Required actions —
A. Retype the passage of the telehandler safety tips from "While you are" up to and including "as metal pipes.".
B. Answer these questions from the telehandler safety tips:
(i) What is the minimum distance to keep from electric lines?
(ii) What document should always be followed, even if it goes against past practice?
(iii) What should everyone involved have?

Excerpt —
——————
Check the Surrounding Areas
Working safely with telehandlers means looking beyond the machine itself. You have to assess the whole operating environment to identify potential hazards. These might be both on the ground and overhead. Clearing the space around where a telehandler will be used is critical to operating safely.
While you are free to make your own judgment calls about overhead hazards, you should always keep at least three metres away from electric lines. You might want to consider doubling that distance if you are working with bulky materials, such as metal pipes.
Respect the Equipment
We’re in the telehandler hire business, but that’s not why we’re including this safety tip. The truth is, when it comes to operating this equipment safely, you have to accept that man is not smarter than the machine. Never override any safety mechanisms, whether the handler is hydraulic or electrical. The load limit must be respected at all times. And only use the telehandler in the way it’s intended to be used—it’s NOT okay to try and do double duty with a handler intended for indoor use at your outdoor site. Hire an appropriate model instead. The fact of the matter is that the operator’s manual for the specific piece of equipment you are using should always be followed, even if it goes against how you’ve done things in the past.
Telehandlers are great pieces of equipment—very useful indeed—but they can be hazardous if used improperly. Make sure that everyone involved has the proper training, follow the guidelines for the specific piece of equipment you’re using, and rest easy knowing your operators are safe, along with everyone else on your job site.
——————
Data block —

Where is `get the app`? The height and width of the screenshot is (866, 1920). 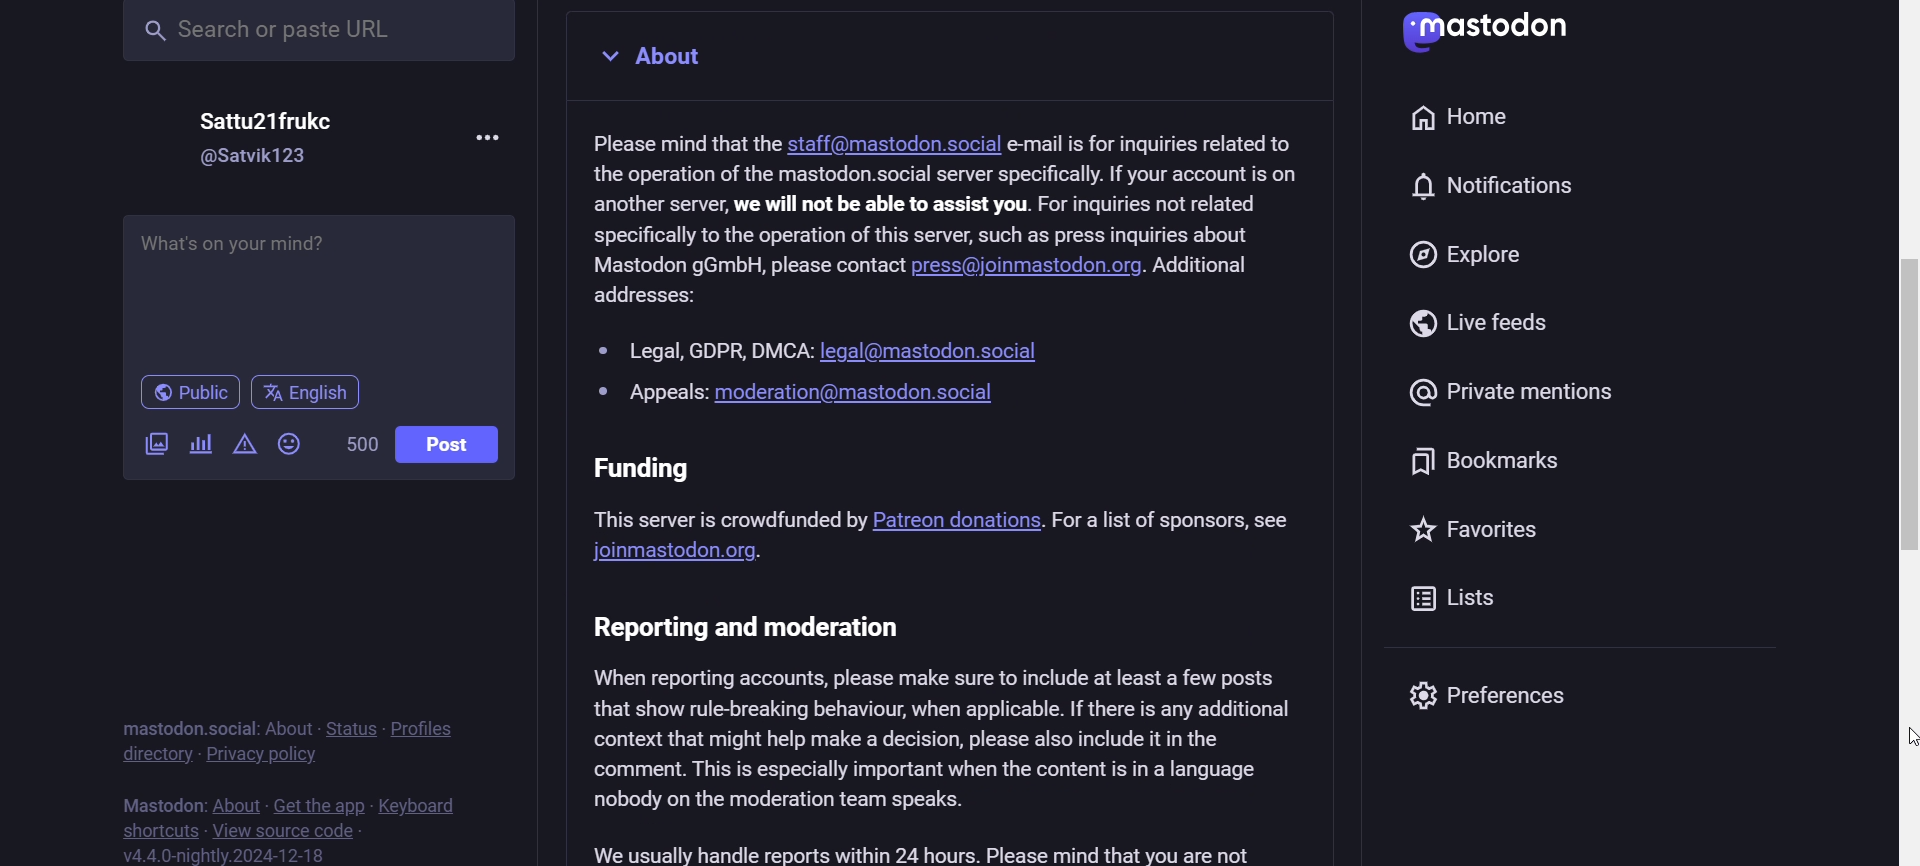 get the app is located at coordinates (318, 802).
——————
Results of the tasks —
A.
While you are free to make your own judgment calls about overhead hazards, you should always keep at least three metres away from electric lines. You might want to consider doubling that distance if you are working with bulky materials, such as metal pipes.

B.
(i) At least three metres.
(ii) The operator's manual for the specific piece of equipment being used.
(iii) The proper training.